Como o MPXV está intimamente relacionado com o vírus que causa a varíola, a descoberta poderá apoiar o desenvolvimento de vacinas ou tratamentos melhorados para a varíola, uma doença preocupante devido à sua facilidade de transmissão e elevada taxa de mortalidade.
Rumo a vacinas de próxima geração e terapêutica com anticorpos
A equipa está actualmente a trabalhar em versões melhoradas do antigénio e do anticorpo que podem ser mais eficazes, mais baratas e mais fáceis de produzir do que as opções actuais que dependem de poxvírus enfraquecidos. Seu objetivo de longo prazo é testar esses antígenos da vacina MPOX e contra a varíola e tratamentos com anticorpos em humanos. McClellan chama sua estratégia de “vacinologia reversa”.

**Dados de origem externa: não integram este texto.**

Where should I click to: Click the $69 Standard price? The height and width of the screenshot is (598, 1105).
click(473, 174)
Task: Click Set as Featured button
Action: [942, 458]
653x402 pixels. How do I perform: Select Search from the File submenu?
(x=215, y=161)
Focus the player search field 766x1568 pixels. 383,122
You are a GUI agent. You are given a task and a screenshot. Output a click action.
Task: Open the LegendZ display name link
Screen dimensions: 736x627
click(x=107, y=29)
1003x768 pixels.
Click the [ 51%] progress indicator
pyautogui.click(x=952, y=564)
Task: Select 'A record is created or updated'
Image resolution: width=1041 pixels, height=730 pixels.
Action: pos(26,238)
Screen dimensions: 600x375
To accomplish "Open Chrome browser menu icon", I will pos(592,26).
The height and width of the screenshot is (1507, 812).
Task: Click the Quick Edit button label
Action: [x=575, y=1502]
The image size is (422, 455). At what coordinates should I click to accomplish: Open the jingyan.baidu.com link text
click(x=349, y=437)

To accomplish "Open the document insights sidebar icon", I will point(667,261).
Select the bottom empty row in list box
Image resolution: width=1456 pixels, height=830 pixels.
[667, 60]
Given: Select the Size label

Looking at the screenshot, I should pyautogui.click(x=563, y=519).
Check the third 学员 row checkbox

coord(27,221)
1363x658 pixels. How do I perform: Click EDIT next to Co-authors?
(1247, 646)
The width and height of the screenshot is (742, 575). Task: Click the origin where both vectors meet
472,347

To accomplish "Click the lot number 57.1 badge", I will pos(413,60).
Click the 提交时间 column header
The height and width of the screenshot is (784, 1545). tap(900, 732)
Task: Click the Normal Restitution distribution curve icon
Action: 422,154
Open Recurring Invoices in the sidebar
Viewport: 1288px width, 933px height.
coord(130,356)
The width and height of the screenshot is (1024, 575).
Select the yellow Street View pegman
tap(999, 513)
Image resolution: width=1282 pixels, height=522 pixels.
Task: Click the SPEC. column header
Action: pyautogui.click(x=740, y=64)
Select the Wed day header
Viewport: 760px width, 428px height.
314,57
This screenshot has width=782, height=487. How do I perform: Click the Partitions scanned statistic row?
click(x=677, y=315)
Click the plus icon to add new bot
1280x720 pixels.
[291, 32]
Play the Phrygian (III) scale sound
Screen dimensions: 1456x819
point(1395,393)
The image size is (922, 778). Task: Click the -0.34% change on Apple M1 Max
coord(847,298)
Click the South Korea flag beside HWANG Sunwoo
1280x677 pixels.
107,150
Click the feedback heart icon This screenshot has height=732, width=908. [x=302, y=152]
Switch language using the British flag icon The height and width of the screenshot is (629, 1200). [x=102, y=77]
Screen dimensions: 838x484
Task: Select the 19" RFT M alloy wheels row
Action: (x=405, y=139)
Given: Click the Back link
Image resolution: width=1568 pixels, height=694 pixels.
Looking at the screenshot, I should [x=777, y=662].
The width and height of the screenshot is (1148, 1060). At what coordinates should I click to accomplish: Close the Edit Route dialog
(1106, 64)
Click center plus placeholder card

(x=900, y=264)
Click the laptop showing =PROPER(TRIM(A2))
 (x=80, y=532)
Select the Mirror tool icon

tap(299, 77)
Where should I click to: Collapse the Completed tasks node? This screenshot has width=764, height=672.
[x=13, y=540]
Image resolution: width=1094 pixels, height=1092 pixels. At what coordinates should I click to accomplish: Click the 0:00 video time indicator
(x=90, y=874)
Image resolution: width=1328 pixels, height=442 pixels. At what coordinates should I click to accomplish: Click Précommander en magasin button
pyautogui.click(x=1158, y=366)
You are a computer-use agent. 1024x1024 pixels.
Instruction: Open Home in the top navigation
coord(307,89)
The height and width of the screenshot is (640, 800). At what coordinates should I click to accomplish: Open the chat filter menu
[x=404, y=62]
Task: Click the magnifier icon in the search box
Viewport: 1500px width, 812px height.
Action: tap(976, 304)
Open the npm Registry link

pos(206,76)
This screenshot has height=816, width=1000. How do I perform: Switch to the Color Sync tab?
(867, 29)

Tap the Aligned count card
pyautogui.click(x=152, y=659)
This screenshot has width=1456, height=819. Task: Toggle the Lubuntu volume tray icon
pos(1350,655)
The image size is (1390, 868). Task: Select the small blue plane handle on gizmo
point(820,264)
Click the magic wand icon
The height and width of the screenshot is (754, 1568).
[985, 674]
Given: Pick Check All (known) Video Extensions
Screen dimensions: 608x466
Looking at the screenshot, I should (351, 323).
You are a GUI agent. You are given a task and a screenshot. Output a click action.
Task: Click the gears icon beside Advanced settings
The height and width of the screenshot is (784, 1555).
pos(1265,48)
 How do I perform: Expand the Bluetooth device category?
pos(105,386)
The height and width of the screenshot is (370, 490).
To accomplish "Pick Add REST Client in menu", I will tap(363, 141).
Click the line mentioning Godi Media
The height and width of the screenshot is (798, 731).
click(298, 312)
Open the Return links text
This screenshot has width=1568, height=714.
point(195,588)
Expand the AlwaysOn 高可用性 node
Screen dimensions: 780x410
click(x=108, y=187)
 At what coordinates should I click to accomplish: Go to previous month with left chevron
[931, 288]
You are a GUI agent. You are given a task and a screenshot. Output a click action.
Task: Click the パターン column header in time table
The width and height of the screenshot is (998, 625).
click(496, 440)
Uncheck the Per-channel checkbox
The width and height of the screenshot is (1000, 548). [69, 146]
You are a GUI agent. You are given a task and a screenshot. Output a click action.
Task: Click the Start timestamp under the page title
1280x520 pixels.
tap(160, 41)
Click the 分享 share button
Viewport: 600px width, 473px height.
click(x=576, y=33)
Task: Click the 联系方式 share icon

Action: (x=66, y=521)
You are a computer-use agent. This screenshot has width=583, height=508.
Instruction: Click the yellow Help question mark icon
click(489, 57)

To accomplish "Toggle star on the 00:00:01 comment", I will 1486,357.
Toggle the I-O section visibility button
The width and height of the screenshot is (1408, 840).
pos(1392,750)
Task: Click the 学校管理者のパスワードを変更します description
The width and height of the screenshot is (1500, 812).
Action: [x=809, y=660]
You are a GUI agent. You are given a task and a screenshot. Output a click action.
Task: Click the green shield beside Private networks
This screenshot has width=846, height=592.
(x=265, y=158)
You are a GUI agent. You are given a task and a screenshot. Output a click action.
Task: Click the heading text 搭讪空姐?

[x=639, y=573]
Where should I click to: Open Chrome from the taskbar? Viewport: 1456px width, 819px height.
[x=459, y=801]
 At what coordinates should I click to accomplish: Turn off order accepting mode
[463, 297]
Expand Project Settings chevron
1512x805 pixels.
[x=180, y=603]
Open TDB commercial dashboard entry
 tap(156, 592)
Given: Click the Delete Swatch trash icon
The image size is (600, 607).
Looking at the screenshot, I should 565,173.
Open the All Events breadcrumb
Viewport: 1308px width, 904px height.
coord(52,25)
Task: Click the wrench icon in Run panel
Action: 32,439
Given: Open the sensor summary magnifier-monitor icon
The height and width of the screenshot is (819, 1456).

“Começamos com pessoas que sobreviveram à infecção pelo vírus da varíola dos macacos, isolaram os seus anticorpos produzidos naturalmente e depois trabalharam de trás para frente para descobrir que parte do vírus servia como antigénio para esses anticorpos”, disse McClellan. “Nós então projetamos os antígenos para produzir anticorpos semelhantes em camundongos”.
A UT Austin entrou com um pedido de patente para o uso de OPG153 (e seus derivados) como antígeno de vacina. A Fondazione Biotecnopolo di Siena apresentou um pedido de patente para um anticorpo contra OPG153.
Outros colaboradores da Universidade do Texas em Austin incluem Emily Rundlet, Ling Zhou e Connor Mullins.
Este trabalho foi apoiado em parte pelo financiamento da Fundação Welch.